日本地球惑星科学連合2015年大会

講演情報

口頭発表

セッション記号 S (固体地球科学) » S-CG 固体地球科学複合領域・一般

[S-CG60] 流体と沈み込み帯のダイナミクス

2015年5月25日(月) 11:00 〜 12:45 201A (2F)

コンビーナ:*片山 郁夫(広島大学大学院理学研究科地球惑星システム学専攻)、岡本 敦(東北大学大学院環境科学研究科)、川本 竜彦(京都大学大学院理学研究科附属地球熱学研究施設)、座長:片山 郁夫(広島大学大学院理学研究科地球惑星システム学専攻)

12:30 〜 12:45

[SCG60-07] 沈み込み帯における蛇紋岩の脆性-延性転移:間隙水圧の役割

*清水 以知子1 (1.東京大学地球惑星科学専攻)

キーワード:蛇紋岩, 間隙水圧, レオロジー, 脆性-延性転移, 地震発生過程, 高温高圧変形実験

地球物理学的観測から、マントルウェッジや沈み込むスラブは部分的に蛇紋岩化していると考えられている。スロー地震や微動の起きている西南日本の沈み込みプレート境界上には低速度・高Vp/Vs異常帯が観測されているが、東北日本の 2011 年東北沖地震 (M9) の震源域ではそのような速度異常は見られない (Shimizu, 2014)。これらの事実はプレート境界の地震発生過程が蛇紋岩や高間隙水圧流体の存在に強く影響を受けていることを示唆している。中深発地震と蛇紋岩の脱水反応の関係についても、高温高圧変形実験や沈み込み帯の温度構造についての研究にもとづいて議論されてきた。沈み込むスラブの二重震発面において脱水反応が力学的不安定性を誘起するメカニズムについてはいくつかの異なるモデルが提案されている。
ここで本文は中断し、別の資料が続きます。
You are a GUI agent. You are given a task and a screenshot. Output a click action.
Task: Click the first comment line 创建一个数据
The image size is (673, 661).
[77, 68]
本講演では高温高圧下の蛇紋岩のレオロジー特性や摩擦物性について概観するとともに、これまで我々の行ってきた変形実験の結果をいくつか紹介し、間隙水圧が蛇紋岩の脆性-延性遷移および沈み込み帯の地震発生過程に及ぼす影響を議論する。

引用文献

Shimizu, I., 2014, Rheological profile across the NE Japan interplate megathrust in the source region of the 2011 Mw9.0 Tohoku-oki earthquake, Earth, Planets and Space, 66:73, doi:10.1186/1880-5981-66-73
(http://www.earth-planets-space.com/content/66/1/73)

謝辞:本講演で紹介するアンチゴライト蛇紋岩についての実験・解析結果は 道林克禎、渡邉悠太、高橋美紀、上原真一、中谷正生、勝田 長貴、村上 拓馬の各氏との共同研究で得られた。